Title :
A New Approach to Image Authentication using Local Image Icon of Unit-linking PCNN
Author_Institution :
Fudan Univ., Shanghai
Abstract :
This paper introduces a new digital-signature approach to content-based image authentication based on unit-linking PCNN (pulse coupled neural network), which consists of spiking neurons and has biological support. In this method, we use local image icon produced by unit-linking PCNN as image feature. Local image icon, a 1-dimentional time series, is a kind of image feature extracted from the time information that unit-linking PCNN code the 2-dimentional image into. Computer simulation results show that this approach can not only check the validity and the completeness of the image, but also locate the juggled area in the juggled image.

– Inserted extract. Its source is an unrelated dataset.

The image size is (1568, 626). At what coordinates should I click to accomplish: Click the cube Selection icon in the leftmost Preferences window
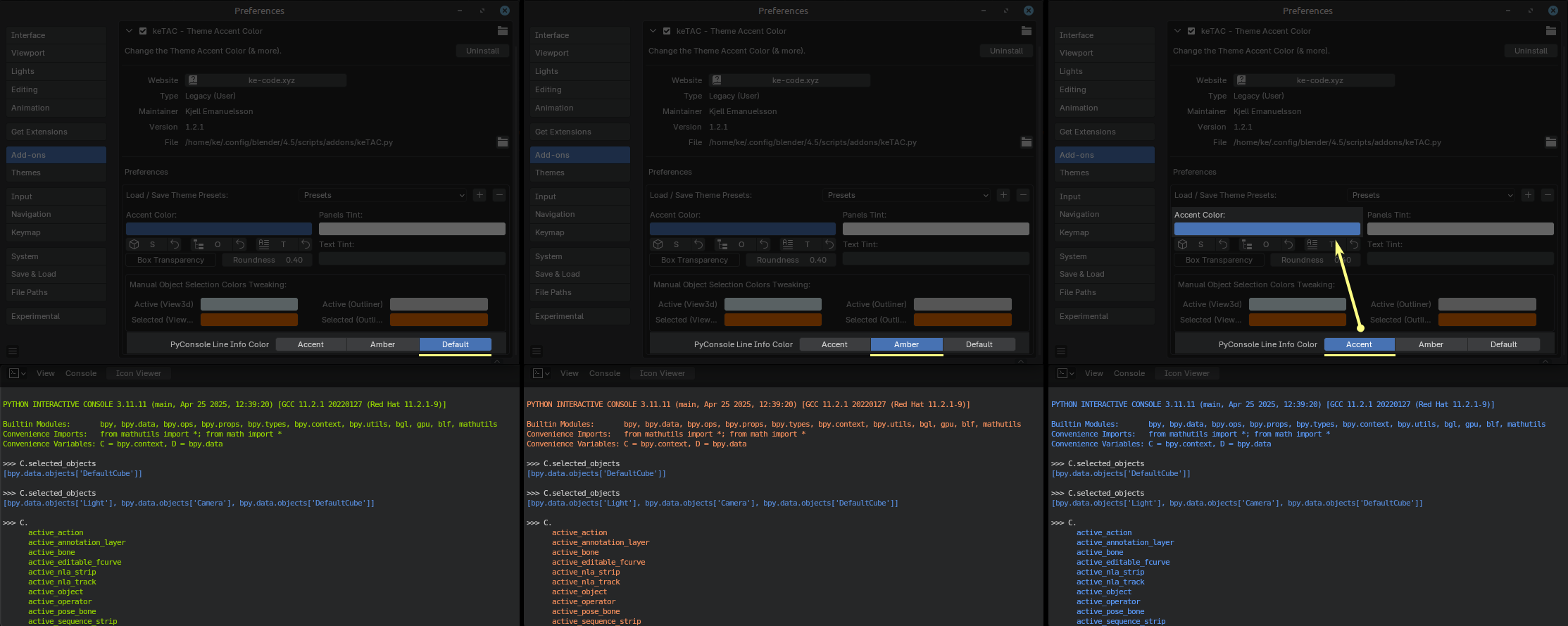(x=134, y=244)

Some juggled images failed to authenticate by using local histogram method or local mean intensity method can be authenticate correctly by using unit-linking PCNN local image icon approach because unit-linking PCNN local image icon implicates the geometry structure of the image as well as the intensity or color information.
Keywords :
digital signatures; feature extraction; image coding; neural nets; content-based image authentication; digital signature; image feature extraction; local histogram method; local image icon; local mean intensity method; pulse coupled neural network; spiking neurons; unit-linking PCNN; Authentication; Biological information theory; Color; Computer simulation; Data mining; Feature extraction; Histograms; Information geometry; Neural networks; Neurons;
Conference_Titel :
Neural Networks, 2006. IJCNN '06. International Joint Conference on
Conference_Location :
Vancouver, BC
Print_ISBN :
0-7803-9490-9
DOI :
10.1109/IJCNN.2006.246802